The Pika Principle
Polar Bears get all the press, but these diminutive inhabitants of the high alpine have something to say about global warming, too.
Few critters have done more for climate research than the pika.
Never heard of a pika?
Here’s one:
Pika look like rodents, but they are actually related to hares and rabbits. They likely got started as a species in the Himalayas. They’re among very the few mammals that thrive above the tree line in high alpine ecosystems — habitats that are warming ahead of the rest of the world.
Pika, like their fellow frigid weather fans the polar bear, face the prospect of their habitats shrinking as the climate warms. They’re canaries in the coal mine, and scientists have studied how they’re responding in the U.S. and beyond.
One puzzle: despite significant warming, pika populations are doing better than expected, so far at least. What explains this resilience?
I learned about pikas from Tomoki Sakiyama, a 29-year-old graduate student at Hokkaido University, during my recent trip to Japan’s northernmost island. He studies the northern pika that lives across northern Asia, focusing on precisely this question.
In Hokkaido, pika live in the jagged, intricate spaces between and around massive piles of rock at high altitude. This rock started as volcanic lava flows that solidified, then broke into millions of pieces as water seeped into cracks and fissures, expanding when it froze and contracting when it thawed, through the winters and summers of time, leaving towering heaps of boulders behind.
Here’s a photo. The little blue speck in the lower right is Tomoki.
Concealed in the maze of this fragmented landscape, palm-sized pika are not easy to count. To solve for this, Tomoki carries a loudspeaker up the mountain on his back. He blasts a recording of a pika cry across the landscape.
Vocal animals, pika cry back.
Tomoki listens carefully and counts the responses. That’s how he determines how many pika there are in a given area. He’s done this for the better part of each summer for years now. Tomoki also studies the gene pools of the various pika populations, for reasons that will be clear momentarily. He gets DNA samples by collecting pika feces — the pikas themselves, again, being very hard to catch to get their DNA.
Meanwhile, Tomoki also measures the temperature of the ambient air and the air inside the rock spaces. These are the thermometers he uses:
Air temperature, of course, vascillates sharply between the bitter cold of Hokkaido’s snowy winters and the relative warmth of summer. Temperatures within the rock spaces, on the other hand, are much steadier. Beneath the snow and between the rocks where the pika live, it remains warmer than outside during the winter chill and cooler than outside during the summer heat.
Pika couldn’t survive directly exposed to outside temperatures that fall as low as -4 degrees Fahrenheit during Hokkaido’s high alpine winter. Nor can they live long in ambient temperatures over 85 degrees in the summer. But they don’t have to. Here’s what one summer of ambient temperatures versus temperatures down under the rocks looks like:
Pika thrive in their own little climate, what biologists call a “micro-climate.” What matters is less the atmospheric temperature than the temperature where they live — at least to some as yet unknown threshold.

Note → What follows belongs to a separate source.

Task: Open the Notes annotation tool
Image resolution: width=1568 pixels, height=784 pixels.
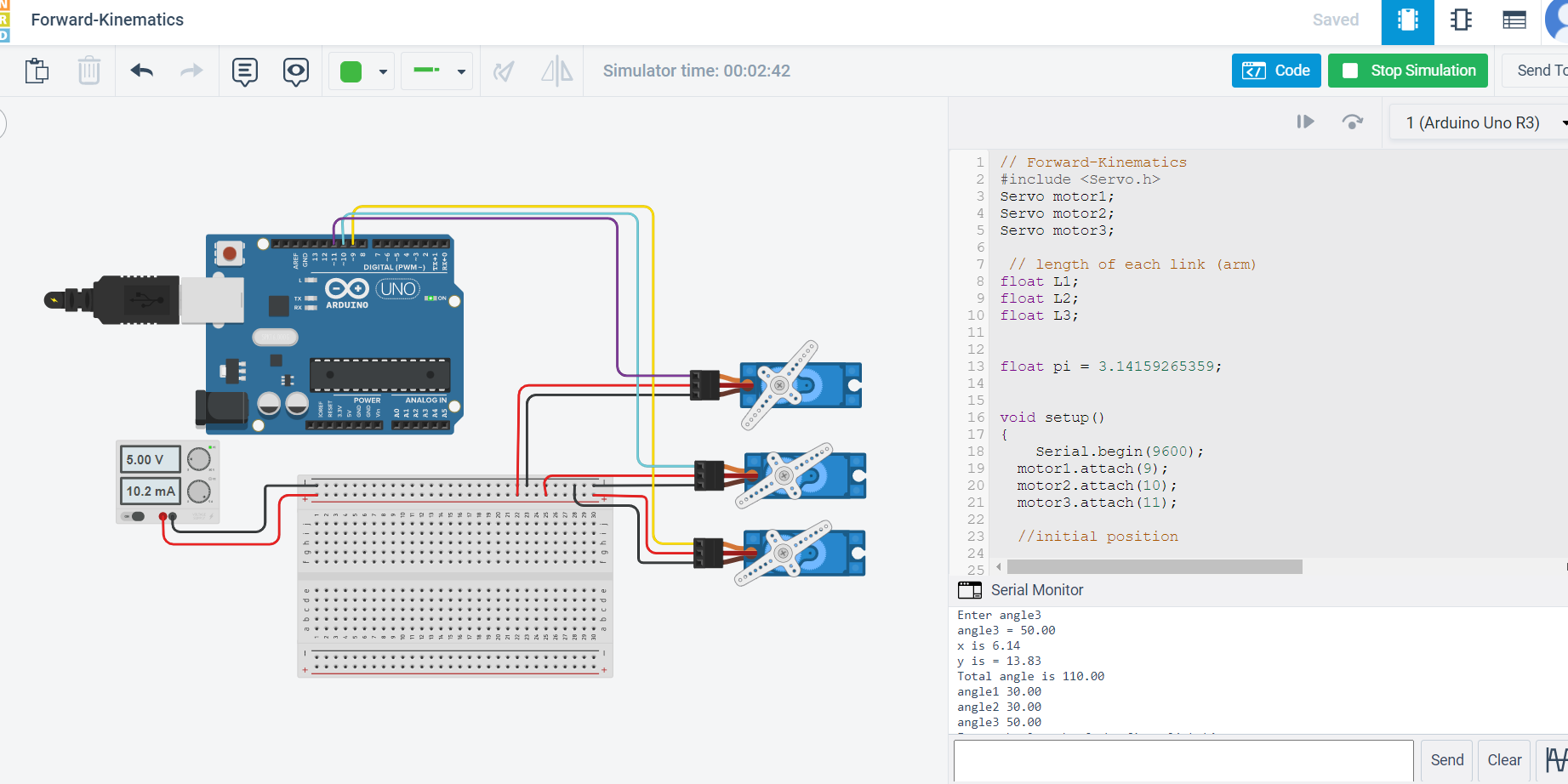Action: tap(245, 71)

This matters more broadly to a warming world beyond pika.
One reason pika populations may be resilient is the temperature band where they live isn’t shrinking as fast as the “macro-climate” around them. Their habitat is fragmenting as temperatures rise, not uniformly retreating up the mountain, and their populations may be fragmenting as wel, not disappearing uniformly.

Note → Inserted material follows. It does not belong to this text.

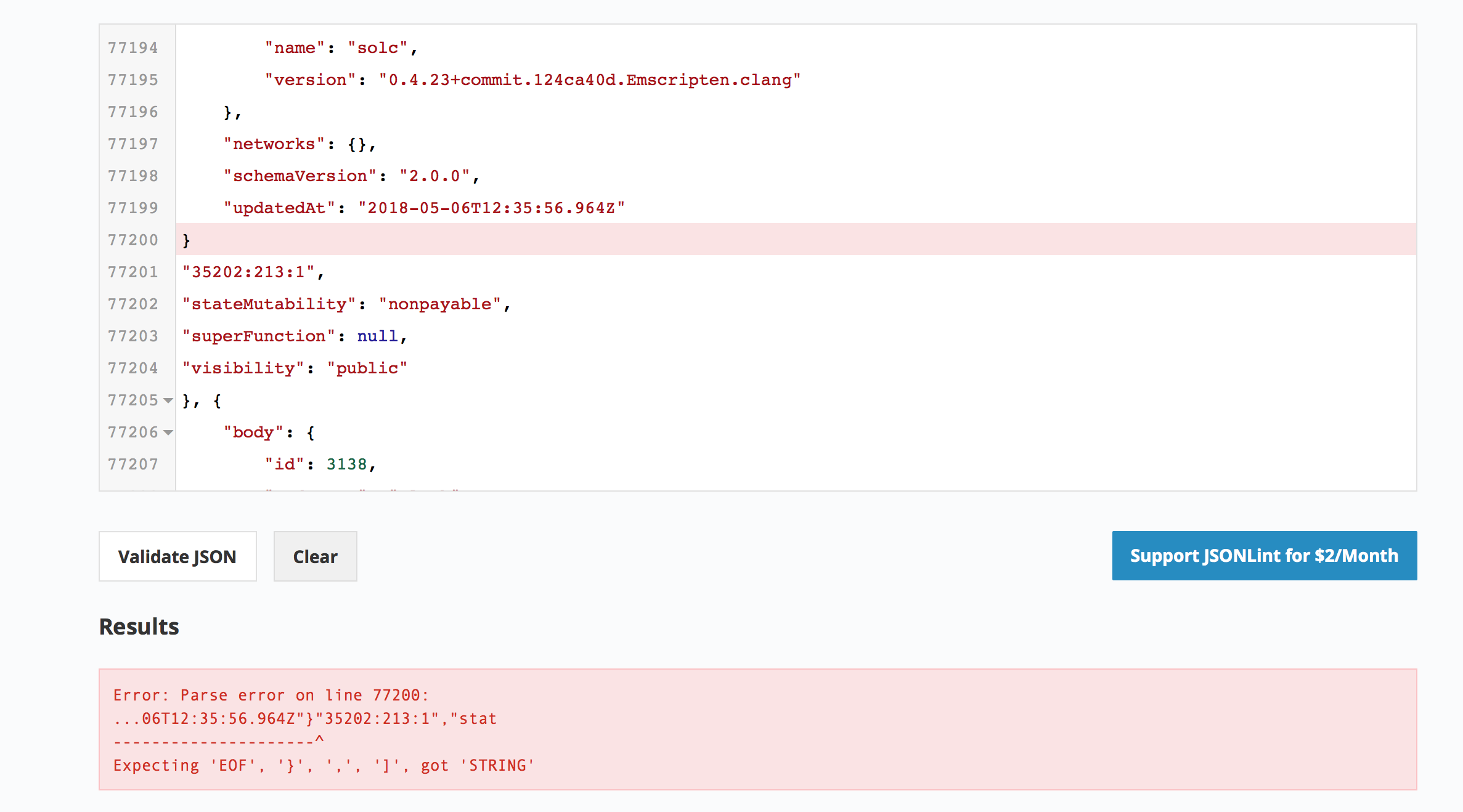Click the "schemaVersion" key text
The image size is (1463, 812).
click(300, 176)
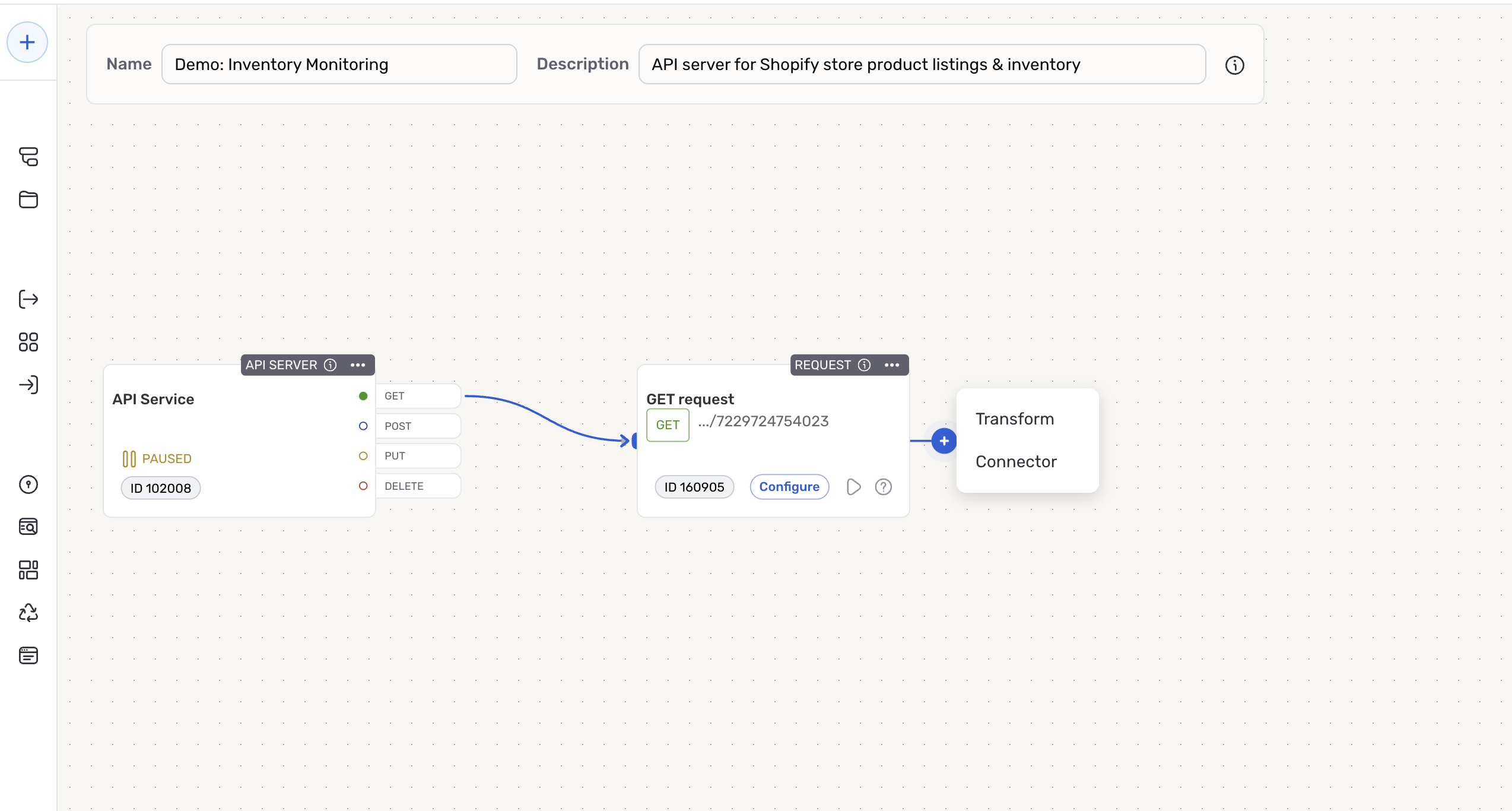Select the green GET method port

pyautogui.click(x=363, y=396)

If proved out, this could have broader implications for conservation efforts, according to Tomoki. As temperatures rise in the coming years — inevitable given the greenhouse gases already belched into the atmosphere — we’ll struggle to preserve the complex of life around us, biodiversity we as a species also depend on.

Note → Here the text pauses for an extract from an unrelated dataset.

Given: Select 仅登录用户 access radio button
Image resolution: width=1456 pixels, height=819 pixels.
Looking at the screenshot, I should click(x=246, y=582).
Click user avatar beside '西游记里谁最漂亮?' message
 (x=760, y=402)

We may find ourselves in a situation where global warming first advances then retreats as we reduce greenhouse gas emissions. Conserving lingering ecosystem pockets may be just as important — or more important — to recovering biodiversity.
“If we can predict, or know, where these small, very functional pockets or patches will be, that has a very high conservation value with climate change. That particular spot can remain as a very nice refuge for the species to persist in the future,” says Tomoki.
I love pika! Have seen lots of them in their rocky habitat in hikes in Zanskar as a teenager, they are so sweet and this research is fascinating+ encouraging
"as we reduce greenhouse gas emissions" is really optimistic. I don't believe we'll see that anytime soon considering the activities of your red state GOP governments.